Use the BigQuery Storage API to download large (>125 MB) query results more quickly (but at an increased cost) by setting use_bqstorage_api to True.

  1. Enable the BigQuery Storage API on the project you are using to run queries.

    Enable the API.

  2. Ensure you have the bigquery.readsessions.create permission. to create BigQuery Storage API read sessions. This permission is provided by the bigquery.user role.

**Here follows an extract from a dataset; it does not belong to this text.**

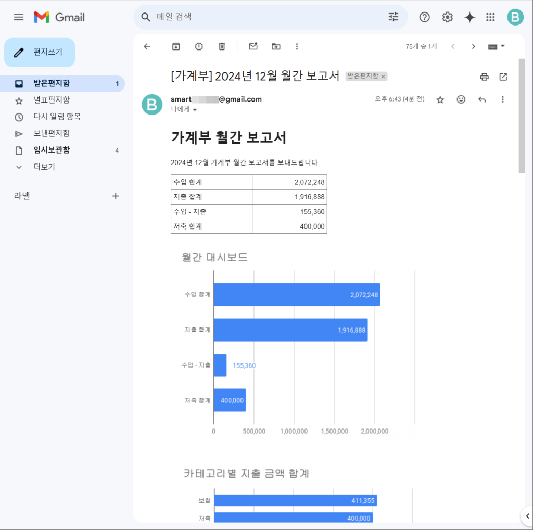Open the input tools keyboard dropdown
This screenshot has width=533, height=530.
(497, 46)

  3. Install the google-cloud-bigquery-storage, fastavro, and python-snappy packages.

    With pip:

    pip install --upgrade google-cloud-bigquery-storage fastavro python-snappy
    

    With conda:

    conda install -c conda-forge google-cloud-bigquery-storage fastavro python-snappy
    
  4. Set use_bqstorage_api to True when calling the read_gbq() function. As of the google-cloud-bigquery package, version 1.11.1 or later,the function will fallback to the BigQuery API if the BigQuery Storage API cannot be used, such as with small query results.